Pour la seconde fois en quelques semaines, la comète 220P/McNaught a connu une brusque augmentation de luminosité.

Astre chevelu imprévisible :

On ne s’ennuie pas en observant la comète 220P/McNaught (paramètres sur Astro.Vanbuitenen). Elle vient de connaître une seconde éruption (entre le 4 et le 5 août), qui a multiplié sa luminosité par environ 650. La fois précédente, fin mai, la luminosité avait été multipliée par 7000 !  Bien connu, le responsable de ces sursauts d’éclat est le cryovolcanisme. Lorsque la surface gelée de l’astre chevelu devient hermétique à tout dégazage, elle finit par céder sous la pression.

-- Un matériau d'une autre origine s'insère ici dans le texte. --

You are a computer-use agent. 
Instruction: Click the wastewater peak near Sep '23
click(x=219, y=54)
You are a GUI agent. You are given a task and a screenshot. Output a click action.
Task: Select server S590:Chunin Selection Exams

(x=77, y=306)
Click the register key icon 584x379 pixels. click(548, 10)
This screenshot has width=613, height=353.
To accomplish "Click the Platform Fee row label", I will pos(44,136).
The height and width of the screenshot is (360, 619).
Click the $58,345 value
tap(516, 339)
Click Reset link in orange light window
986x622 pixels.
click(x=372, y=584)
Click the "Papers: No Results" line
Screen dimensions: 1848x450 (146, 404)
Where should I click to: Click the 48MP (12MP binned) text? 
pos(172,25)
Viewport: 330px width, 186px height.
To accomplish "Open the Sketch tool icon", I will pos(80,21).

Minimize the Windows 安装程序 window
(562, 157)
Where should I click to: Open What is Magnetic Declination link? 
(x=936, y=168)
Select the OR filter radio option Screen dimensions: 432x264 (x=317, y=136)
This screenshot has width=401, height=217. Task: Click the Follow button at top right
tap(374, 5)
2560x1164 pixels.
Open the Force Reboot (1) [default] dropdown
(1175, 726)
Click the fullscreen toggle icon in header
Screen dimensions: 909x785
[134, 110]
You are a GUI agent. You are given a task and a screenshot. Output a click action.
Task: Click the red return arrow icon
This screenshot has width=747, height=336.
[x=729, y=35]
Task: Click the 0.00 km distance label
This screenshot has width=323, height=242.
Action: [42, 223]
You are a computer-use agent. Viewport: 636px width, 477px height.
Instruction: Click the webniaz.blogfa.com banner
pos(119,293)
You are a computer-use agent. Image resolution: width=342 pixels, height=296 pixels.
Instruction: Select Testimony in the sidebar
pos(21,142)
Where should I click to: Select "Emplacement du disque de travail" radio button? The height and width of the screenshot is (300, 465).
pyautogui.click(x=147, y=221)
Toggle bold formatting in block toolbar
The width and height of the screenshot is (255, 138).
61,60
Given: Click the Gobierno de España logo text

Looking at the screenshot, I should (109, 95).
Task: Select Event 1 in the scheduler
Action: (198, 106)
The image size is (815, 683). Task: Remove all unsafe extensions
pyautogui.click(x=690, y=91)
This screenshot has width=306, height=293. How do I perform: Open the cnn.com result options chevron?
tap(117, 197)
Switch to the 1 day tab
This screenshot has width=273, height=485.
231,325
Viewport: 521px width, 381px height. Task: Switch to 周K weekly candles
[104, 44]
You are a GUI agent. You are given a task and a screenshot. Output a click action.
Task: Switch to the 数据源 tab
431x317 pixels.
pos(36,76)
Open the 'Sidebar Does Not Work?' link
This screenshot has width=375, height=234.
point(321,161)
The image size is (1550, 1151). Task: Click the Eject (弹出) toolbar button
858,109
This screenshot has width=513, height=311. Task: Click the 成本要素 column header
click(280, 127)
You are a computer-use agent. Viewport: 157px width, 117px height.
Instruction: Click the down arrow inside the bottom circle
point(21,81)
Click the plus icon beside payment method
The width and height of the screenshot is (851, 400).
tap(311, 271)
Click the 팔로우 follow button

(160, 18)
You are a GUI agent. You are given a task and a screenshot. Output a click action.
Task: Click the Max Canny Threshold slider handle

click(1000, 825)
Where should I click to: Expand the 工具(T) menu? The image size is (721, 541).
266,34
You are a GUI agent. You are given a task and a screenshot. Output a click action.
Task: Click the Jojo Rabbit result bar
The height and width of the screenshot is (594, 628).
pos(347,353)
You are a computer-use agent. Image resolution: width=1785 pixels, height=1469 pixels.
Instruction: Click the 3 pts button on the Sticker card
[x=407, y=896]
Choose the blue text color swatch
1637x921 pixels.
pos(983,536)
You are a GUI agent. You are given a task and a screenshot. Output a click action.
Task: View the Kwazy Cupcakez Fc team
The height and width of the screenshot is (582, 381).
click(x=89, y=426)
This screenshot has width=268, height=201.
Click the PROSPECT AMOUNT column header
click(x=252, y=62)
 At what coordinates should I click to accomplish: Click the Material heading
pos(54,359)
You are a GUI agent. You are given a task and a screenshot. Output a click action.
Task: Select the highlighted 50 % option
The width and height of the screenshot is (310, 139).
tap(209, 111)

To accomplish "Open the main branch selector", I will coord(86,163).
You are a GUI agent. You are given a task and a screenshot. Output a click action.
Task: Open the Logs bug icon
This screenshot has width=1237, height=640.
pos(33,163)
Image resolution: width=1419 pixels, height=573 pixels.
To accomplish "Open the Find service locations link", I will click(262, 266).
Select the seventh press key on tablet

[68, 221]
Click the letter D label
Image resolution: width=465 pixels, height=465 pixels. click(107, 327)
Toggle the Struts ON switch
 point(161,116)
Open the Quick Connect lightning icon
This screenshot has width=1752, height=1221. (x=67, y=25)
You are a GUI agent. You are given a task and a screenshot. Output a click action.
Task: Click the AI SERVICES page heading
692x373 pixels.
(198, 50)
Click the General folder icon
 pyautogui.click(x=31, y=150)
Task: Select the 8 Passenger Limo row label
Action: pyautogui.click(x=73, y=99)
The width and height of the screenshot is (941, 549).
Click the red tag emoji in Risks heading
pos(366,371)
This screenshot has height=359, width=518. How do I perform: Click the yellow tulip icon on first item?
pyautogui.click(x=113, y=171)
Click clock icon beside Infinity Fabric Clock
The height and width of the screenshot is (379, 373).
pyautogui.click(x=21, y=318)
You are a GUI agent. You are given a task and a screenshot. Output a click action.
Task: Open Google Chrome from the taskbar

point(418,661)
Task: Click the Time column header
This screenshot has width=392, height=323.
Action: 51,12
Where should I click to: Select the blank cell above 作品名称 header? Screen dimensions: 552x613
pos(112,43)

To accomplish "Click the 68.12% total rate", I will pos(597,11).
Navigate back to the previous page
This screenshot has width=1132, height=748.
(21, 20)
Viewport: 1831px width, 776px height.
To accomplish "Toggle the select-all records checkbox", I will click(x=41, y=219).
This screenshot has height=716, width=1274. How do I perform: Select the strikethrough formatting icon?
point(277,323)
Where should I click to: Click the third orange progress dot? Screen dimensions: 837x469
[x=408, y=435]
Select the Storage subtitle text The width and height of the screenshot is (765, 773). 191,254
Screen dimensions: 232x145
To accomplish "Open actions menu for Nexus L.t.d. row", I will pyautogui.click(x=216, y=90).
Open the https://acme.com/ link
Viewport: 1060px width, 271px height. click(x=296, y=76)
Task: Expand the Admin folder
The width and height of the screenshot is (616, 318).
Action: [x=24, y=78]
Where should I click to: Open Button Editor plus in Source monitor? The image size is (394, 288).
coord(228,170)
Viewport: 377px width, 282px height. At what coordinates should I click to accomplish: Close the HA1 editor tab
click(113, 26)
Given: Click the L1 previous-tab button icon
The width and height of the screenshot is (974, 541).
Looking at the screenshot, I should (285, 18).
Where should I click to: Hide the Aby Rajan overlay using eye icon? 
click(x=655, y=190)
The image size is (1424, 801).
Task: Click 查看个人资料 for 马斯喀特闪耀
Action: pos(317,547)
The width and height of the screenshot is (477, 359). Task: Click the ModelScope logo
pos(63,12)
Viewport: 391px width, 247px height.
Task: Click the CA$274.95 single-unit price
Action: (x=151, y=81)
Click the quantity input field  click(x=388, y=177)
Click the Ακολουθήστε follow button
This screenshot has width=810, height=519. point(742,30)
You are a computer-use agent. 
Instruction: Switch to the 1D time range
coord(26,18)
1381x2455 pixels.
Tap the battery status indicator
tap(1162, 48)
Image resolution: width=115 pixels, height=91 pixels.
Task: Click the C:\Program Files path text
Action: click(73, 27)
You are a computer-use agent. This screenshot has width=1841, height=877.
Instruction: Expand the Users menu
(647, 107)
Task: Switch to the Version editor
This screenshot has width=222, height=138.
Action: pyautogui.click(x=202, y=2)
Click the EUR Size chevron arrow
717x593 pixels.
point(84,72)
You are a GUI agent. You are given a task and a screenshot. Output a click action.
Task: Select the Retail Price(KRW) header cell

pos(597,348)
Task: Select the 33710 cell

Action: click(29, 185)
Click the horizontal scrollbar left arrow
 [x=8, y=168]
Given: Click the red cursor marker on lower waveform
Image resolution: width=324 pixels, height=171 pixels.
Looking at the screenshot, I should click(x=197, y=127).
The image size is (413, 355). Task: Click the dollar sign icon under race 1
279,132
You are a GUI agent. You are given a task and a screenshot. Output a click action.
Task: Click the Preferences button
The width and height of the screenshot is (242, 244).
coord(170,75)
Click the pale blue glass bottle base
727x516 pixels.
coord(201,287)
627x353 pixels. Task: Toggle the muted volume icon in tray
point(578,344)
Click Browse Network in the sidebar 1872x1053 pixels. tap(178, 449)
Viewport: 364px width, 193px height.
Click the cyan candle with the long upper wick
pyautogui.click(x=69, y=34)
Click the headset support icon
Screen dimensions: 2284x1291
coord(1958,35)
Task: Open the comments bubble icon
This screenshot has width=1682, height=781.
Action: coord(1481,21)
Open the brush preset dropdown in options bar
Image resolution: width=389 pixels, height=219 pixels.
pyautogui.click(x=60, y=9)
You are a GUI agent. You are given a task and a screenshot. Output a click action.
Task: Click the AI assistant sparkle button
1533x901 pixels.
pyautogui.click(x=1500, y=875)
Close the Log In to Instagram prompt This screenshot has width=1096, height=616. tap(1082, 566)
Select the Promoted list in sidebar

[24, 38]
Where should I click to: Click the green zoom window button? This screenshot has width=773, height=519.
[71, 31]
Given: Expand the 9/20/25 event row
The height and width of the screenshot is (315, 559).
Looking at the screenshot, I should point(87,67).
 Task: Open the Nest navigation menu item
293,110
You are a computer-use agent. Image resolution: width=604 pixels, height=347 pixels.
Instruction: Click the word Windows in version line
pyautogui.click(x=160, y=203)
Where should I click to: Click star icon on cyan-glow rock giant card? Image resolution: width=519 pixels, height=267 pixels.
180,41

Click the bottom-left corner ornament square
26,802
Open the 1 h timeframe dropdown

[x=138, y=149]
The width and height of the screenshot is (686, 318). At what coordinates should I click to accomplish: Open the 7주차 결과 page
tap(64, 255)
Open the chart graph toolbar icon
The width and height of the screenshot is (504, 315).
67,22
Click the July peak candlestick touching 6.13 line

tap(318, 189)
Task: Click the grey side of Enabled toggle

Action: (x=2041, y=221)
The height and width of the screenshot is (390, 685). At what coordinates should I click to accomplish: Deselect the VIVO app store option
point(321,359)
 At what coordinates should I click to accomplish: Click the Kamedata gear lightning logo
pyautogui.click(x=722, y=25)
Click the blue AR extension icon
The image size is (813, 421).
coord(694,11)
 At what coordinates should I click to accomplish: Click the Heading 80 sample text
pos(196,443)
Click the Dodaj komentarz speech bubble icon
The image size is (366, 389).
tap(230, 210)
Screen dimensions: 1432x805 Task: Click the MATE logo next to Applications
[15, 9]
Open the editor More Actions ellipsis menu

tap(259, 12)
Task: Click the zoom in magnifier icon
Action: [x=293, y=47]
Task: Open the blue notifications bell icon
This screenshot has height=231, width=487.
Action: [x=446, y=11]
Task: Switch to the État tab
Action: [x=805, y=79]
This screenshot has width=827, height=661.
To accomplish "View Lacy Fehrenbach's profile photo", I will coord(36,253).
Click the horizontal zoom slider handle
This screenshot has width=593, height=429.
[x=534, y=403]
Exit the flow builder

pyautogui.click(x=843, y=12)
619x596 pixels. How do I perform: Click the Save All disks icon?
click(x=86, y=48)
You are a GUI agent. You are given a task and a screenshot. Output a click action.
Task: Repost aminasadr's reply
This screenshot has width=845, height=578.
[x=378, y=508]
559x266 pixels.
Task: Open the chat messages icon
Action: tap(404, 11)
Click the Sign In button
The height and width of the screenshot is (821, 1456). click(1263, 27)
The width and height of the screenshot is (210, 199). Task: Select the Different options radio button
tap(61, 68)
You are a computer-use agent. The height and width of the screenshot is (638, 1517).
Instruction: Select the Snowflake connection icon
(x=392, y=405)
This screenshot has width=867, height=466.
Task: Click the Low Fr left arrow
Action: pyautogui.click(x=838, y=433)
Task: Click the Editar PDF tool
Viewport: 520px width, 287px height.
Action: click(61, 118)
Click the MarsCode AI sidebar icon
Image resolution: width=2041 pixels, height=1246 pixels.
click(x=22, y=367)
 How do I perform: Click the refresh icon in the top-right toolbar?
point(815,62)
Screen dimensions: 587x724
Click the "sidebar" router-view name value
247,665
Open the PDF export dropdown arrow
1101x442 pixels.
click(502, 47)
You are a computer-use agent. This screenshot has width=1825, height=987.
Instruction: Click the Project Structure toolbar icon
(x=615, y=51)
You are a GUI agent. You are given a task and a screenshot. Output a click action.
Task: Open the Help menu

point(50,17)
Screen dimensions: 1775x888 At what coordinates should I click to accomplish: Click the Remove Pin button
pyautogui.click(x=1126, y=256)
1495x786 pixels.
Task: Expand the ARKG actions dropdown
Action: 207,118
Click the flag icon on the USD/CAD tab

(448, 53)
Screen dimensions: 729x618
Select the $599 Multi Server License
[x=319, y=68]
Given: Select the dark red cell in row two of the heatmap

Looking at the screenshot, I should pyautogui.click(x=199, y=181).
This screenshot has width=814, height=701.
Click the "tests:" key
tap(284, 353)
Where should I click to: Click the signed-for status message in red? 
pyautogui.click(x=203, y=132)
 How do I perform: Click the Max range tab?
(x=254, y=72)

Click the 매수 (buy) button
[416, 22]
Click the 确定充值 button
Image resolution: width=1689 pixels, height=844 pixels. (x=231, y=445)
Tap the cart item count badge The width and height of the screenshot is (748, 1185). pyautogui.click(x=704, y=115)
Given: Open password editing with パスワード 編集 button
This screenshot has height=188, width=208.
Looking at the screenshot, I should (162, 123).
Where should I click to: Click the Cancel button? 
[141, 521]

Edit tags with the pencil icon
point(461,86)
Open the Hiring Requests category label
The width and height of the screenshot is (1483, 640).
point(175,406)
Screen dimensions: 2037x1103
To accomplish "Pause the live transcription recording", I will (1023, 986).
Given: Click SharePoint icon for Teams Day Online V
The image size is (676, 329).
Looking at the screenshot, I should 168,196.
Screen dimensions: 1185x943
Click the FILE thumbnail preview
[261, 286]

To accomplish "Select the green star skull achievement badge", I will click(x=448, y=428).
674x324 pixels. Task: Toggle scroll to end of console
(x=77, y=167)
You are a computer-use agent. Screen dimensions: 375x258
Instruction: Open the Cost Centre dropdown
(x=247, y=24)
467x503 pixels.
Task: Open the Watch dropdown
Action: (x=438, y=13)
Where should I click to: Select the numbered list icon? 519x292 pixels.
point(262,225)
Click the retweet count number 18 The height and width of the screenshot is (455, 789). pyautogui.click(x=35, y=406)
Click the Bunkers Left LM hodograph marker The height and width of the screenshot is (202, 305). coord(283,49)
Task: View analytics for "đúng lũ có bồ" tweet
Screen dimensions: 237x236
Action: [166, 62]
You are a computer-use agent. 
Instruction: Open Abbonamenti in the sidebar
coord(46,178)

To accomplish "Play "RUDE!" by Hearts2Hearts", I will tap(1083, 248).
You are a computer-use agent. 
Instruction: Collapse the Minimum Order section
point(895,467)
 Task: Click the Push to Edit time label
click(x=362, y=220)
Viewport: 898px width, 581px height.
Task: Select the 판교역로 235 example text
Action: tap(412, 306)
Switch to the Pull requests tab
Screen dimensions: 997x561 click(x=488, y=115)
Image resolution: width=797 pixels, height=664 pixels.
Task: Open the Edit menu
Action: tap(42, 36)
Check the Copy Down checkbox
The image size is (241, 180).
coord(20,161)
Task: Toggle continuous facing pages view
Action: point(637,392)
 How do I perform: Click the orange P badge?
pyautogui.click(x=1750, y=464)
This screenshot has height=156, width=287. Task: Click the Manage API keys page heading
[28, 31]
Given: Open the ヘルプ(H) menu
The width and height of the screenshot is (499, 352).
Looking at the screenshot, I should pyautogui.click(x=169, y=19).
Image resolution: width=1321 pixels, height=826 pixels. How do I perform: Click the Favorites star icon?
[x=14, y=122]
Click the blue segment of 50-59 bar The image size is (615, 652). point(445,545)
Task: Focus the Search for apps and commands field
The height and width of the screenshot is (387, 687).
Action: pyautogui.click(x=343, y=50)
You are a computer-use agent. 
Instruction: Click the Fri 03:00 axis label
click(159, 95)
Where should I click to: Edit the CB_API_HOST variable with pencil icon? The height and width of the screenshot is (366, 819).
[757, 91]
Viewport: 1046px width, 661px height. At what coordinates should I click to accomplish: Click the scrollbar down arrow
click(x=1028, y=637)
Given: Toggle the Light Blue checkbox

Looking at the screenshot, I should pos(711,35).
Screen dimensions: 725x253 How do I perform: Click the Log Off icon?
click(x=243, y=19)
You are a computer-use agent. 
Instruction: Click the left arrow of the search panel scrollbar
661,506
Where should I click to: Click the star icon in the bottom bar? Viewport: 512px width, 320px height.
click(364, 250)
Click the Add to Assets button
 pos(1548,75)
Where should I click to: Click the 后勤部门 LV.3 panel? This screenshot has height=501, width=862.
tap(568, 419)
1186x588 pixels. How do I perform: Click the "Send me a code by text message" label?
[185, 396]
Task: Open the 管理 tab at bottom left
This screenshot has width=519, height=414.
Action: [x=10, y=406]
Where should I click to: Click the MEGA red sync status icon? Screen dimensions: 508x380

Le noyau se fracture, laissant échapper de la glace et des poussières. On observe alors une brutale augmentation d’éclat et l’expansion d’un halo de particules glacées. C’est bien ce qu’a photographié Nirmal Paul :

Visible actuellement dans la constellation de la Baleine (non loin de Saturne), l’astre chevelu est désormais observable avec une simple paire de jumelles. Son découvreur n’est autre que Robert H. McNaught. Cet astronome scotto-australien n’en est pas à son coup d’essai, puisqu’on lui doit notamment la Grande comète C2006/P1.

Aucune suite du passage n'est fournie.